____ DATASET
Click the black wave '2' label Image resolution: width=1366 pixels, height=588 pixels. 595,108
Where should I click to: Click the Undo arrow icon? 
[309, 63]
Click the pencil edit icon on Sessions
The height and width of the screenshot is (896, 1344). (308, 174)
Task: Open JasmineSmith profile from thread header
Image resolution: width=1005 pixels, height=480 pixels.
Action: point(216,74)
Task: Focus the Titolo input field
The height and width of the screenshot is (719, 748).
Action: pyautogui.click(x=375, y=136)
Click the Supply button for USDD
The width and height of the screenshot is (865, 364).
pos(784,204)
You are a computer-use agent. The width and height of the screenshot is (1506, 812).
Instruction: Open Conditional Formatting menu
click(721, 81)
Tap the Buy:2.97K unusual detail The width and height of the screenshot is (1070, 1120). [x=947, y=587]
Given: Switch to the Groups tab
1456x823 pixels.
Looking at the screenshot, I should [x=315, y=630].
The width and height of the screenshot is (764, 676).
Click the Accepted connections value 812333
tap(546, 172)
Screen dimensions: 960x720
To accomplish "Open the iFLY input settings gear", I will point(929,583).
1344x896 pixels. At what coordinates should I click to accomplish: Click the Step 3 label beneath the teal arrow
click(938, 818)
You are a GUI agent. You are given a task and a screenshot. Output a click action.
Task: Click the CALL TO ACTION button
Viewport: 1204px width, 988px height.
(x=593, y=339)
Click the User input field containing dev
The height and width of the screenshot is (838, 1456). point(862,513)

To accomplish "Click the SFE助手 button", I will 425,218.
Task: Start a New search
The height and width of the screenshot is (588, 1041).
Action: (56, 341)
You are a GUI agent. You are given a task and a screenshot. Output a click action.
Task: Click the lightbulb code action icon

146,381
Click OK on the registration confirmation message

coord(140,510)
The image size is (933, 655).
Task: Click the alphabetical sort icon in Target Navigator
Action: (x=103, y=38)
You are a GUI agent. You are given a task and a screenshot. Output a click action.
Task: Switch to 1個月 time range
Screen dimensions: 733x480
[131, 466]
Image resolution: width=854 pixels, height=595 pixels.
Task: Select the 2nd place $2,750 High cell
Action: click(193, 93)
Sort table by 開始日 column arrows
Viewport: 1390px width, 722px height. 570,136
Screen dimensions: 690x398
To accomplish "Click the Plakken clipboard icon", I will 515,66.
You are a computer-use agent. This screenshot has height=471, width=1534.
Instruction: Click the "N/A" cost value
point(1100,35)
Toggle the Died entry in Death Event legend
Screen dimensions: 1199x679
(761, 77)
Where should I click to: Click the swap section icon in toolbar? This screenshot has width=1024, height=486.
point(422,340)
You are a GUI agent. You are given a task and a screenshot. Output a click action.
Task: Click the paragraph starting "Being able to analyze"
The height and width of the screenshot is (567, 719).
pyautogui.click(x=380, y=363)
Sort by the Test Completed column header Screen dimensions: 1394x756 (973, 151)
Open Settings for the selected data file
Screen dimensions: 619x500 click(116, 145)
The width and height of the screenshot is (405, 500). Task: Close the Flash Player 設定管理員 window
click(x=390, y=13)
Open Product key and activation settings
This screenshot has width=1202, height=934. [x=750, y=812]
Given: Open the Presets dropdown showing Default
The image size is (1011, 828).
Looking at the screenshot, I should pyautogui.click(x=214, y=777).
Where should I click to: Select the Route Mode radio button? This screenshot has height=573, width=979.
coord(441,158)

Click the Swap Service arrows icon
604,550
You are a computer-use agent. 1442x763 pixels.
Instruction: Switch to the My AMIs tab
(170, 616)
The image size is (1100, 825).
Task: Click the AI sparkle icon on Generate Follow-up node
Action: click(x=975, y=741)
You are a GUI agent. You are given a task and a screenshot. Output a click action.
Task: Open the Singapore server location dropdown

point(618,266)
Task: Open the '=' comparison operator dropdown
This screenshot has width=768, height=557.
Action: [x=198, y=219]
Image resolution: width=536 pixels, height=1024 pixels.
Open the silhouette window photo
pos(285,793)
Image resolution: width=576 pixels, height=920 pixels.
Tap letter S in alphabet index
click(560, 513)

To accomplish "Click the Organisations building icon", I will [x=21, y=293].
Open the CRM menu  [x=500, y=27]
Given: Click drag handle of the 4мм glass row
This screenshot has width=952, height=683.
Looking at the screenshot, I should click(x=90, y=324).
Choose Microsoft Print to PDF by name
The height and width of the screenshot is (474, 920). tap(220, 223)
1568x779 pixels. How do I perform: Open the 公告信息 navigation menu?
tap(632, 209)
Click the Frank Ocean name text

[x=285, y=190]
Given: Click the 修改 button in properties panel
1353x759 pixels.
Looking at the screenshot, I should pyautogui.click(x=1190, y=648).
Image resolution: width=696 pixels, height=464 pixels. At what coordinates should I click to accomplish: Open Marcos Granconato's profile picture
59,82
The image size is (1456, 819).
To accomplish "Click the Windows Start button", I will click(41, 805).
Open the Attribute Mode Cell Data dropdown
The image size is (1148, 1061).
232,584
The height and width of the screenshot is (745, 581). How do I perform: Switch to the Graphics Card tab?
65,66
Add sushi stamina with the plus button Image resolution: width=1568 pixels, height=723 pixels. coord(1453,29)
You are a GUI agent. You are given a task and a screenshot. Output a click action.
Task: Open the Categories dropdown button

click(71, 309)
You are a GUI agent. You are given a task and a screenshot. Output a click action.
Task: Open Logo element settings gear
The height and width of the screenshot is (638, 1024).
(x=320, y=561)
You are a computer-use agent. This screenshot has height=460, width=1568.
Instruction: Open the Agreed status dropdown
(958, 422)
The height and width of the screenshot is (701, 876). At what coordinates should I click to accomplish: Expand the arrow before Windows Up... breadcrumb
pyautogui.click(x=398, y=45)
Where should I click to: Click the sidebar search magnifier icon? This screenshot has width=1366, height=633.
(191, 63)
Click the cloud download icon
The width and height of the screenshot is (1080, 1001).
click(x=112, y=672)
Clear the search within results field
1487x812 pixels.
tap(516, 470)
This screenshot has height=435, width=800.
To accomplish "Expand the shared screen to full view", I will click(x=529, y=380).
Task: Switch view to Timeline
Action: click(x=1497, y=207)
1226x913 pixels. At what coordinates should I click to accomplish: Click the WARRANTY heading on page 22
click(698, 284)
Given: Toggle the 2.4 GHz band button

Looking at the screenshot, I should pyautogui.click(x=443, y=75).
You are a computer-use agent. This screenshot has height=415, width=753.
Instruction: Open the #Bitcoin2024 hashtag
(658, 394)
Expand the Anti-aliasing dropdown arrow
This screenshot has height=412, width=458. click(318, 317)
________
TO DO
Going through the entries above, count the lines with the word "header". Give only the result.

WRITTEN REPLY
2